### Directions for this task
Please output exactly the lines from the one containing "Given: Open the Media library filmstrip icon" through the end of the records below, leaving out any pictures.

================

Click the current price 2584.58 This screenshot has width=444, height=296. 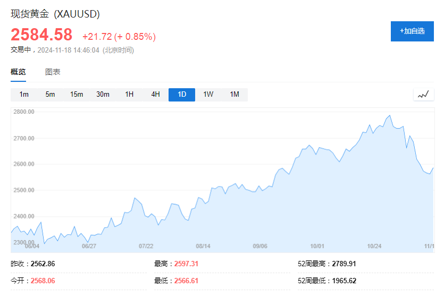pos(41,35)
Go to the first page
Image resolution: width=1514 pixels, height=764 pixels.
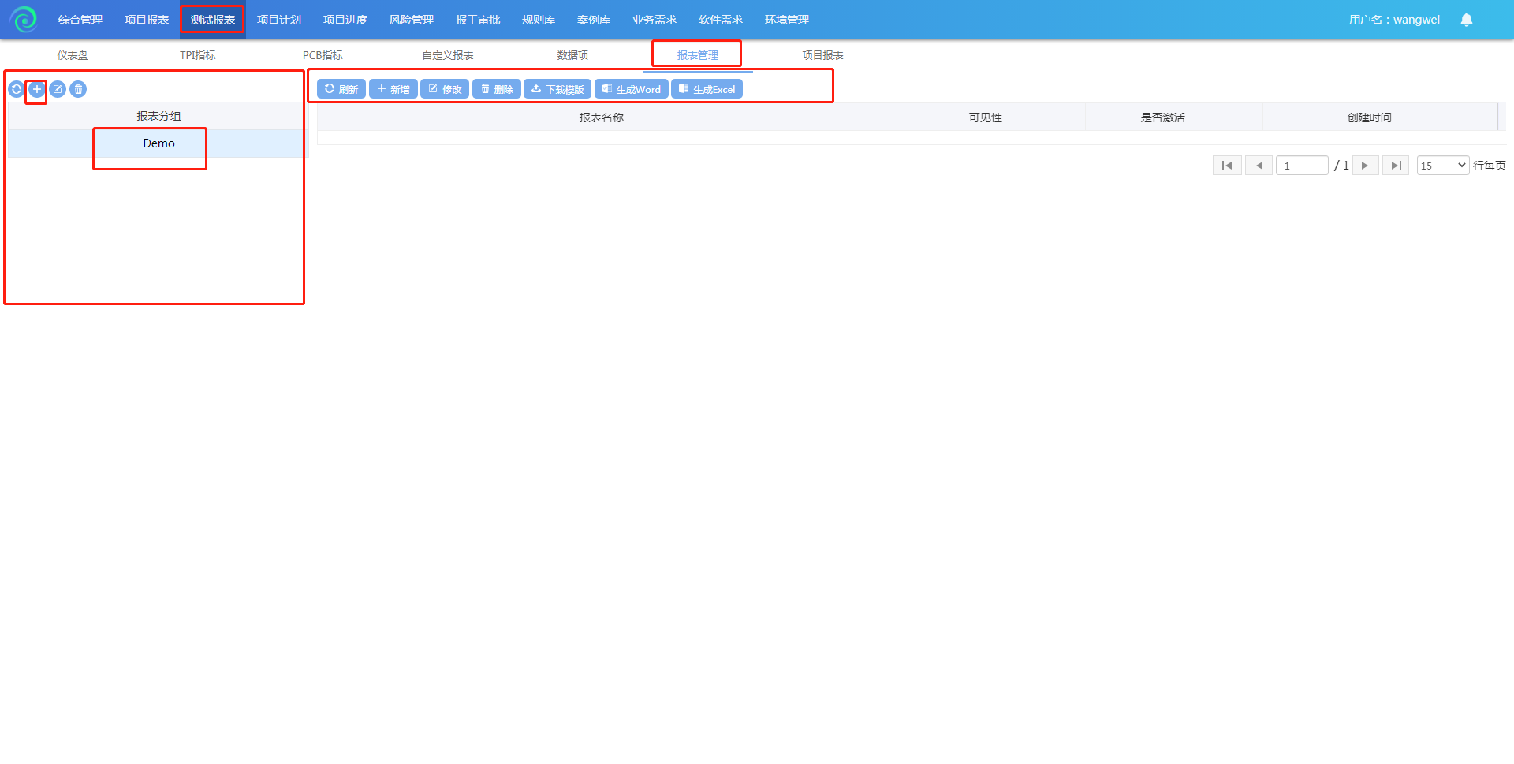(1226, 166)
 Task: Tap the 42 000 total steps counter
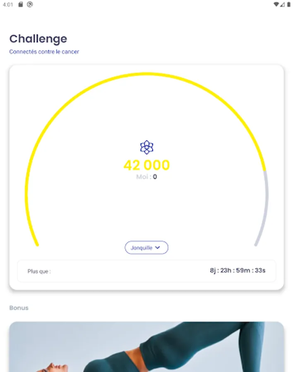tap(147, 165)
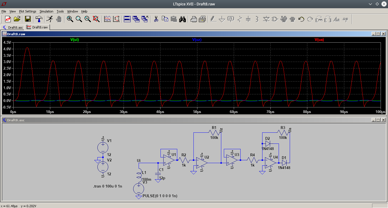Click the printer icon in toolbar
This screenshot has height=208, width=388.
click(x=202, y=19)

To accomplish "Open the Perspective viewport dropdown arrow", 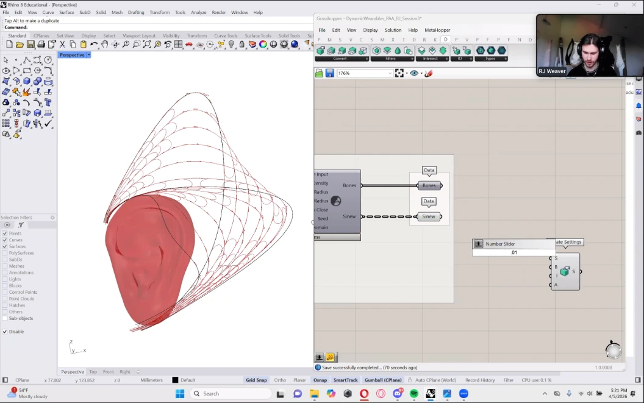I will [88, 55].
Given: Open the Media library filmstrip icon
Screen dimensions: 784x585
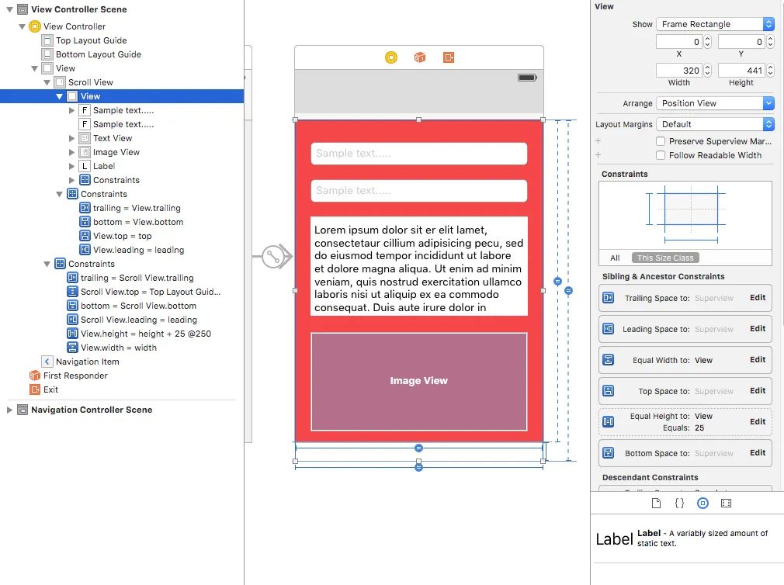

================

### Your solution
Given: Open the Media library filmstrip icon
Screen dimensions: 784x585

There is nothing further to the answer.